··· Testo fornito ···

Nello stesso periodo anche il Vesuvio contribuì a devastare la città con una eruzione accompagnata da una serie di terremoti quotidiani che la dilaniarono.

A seguito di questi eventi il popolo napoletano decise di rivolgersi al proprio santo protettore e il 13 gennaio del 1527, anniversario della traslazione delle ossa di San Gennaro da Montevergine a Napoli, fecero voto di erigergli una nuova e più bella cappella nel duomo, in quanto la vecchia era relegata in una torre angusta posizionata a sinistra dell'entrata della cattedrale. L'impegno fu assunto solennemente e per dare ancora più valenza al voto i napoletani redassero il documento, sottoscritto dagli "eletti di città", davanti a un notaio, sull'altare maggiore della cattedrale con pubblico istrumento rogato da notar Vincenzo de Bossis.[2]

In questo modo, per ottenere la liberazione dai tre flagelli, i rappresentanti dei cinque sedili di Napoli nobili (Capuano, Nido, Montagna, Portanova e Porto) più il rappresentante del sedile del Popolo fecero voto di offrire mille ducati per il tabernacolo eucaristico e diecimila per la costruzione di una nuova cappella in onore di San Gennaro.

···

**Esercizi da svolgere:**
**A)** Riporta dal testo sul voto a San Gennaro tutto ciò che va da "Nello stesso periodo" fino a "che la dilaniarono.".
**B)** Le seguenti affermazioni concordano con il testo sul voto a San Gennaro? Per ciascuna rispondi sì o no, citando esattamente le parole che lo decidono.
(i) Il voto fu fatto il 13 gennaio del 1527.
(ii) La vecchia cappella si trovava a destra dell'entrata della cattedrale.
(iii) Per la costruzione della nuova cappella furono offerti mille ducati.

··· Voci ···

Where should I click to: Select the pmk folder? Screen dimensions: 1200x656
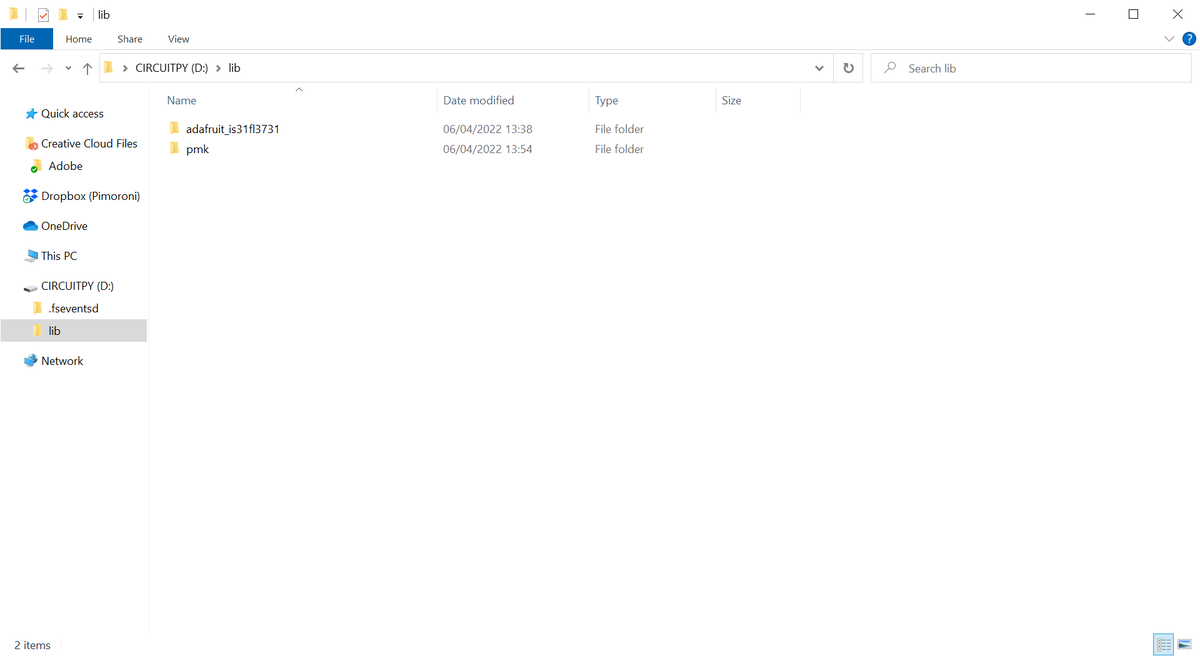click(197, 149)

···
··· Voci ···

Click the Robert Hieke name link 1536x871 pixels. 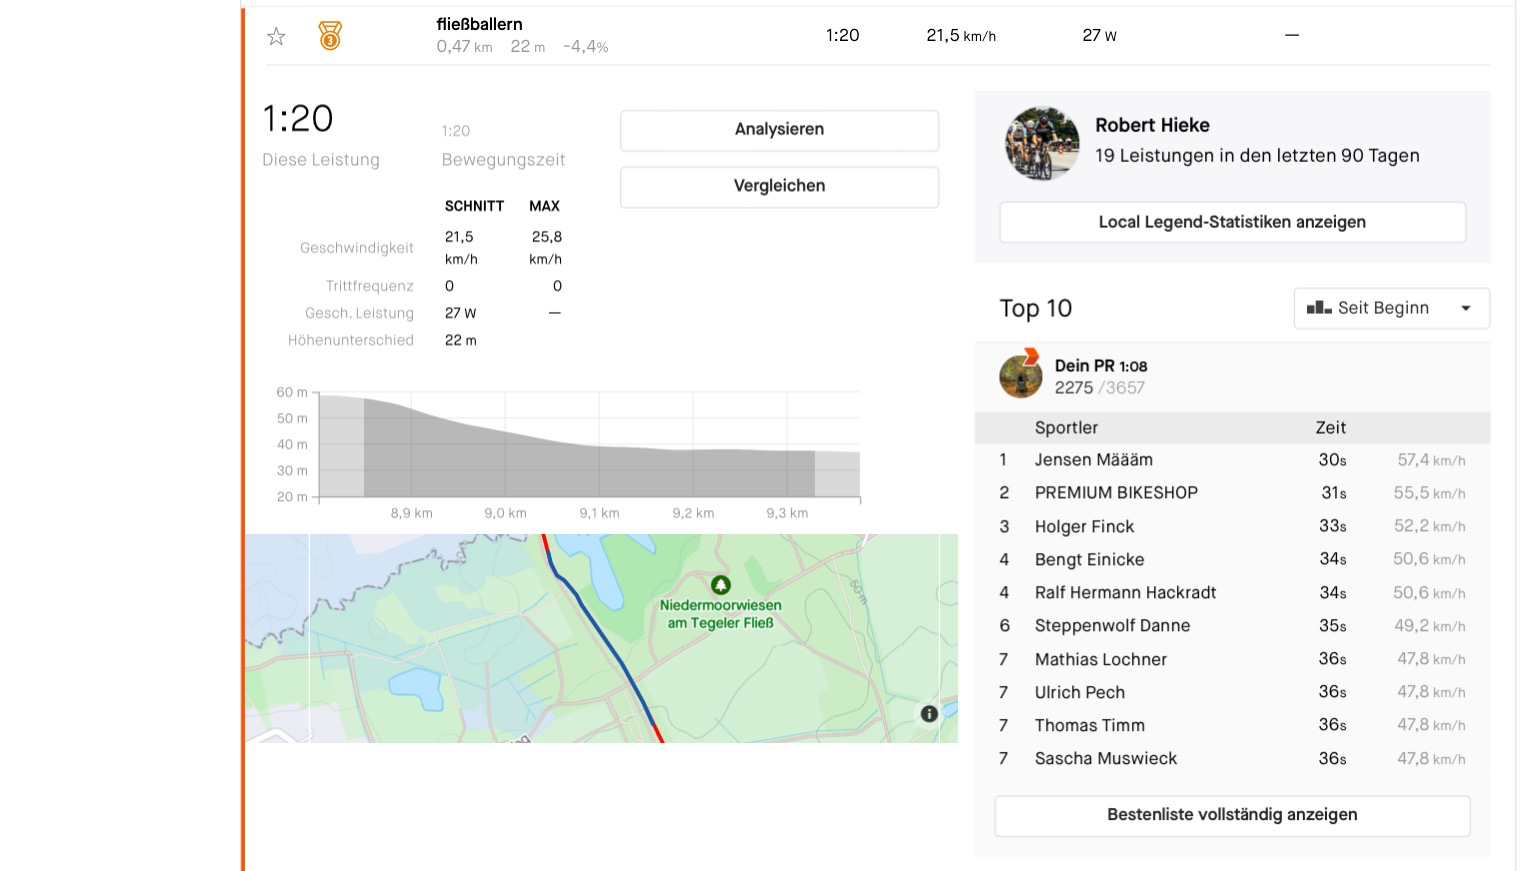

···
··· Voci ···

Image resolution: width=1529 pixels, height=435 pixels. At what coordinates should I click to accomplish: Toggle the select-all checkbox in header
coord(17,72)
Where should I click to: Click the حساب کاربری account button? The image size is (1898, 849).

···

**Soluzioni degli esercizi:**
**A)**
Nello stesso periodo anche il Vesuvio contribuì a devastare la città con una eruzione accompagnata da una serie di terremoti quotidiani che la dilaniarono.

**B)**
(i) Sì: "il 13 gennaio del 1527, anniversario della traslazione delle ossa di San Gennaro da Montevergine a Napoli, fecero voto"
(ii) No: "posizionata a sinistra dell'entrata della cattedrale"
(iii) No: "diecimila per la costruzione di una nuova cappella in onore di San Gennaro"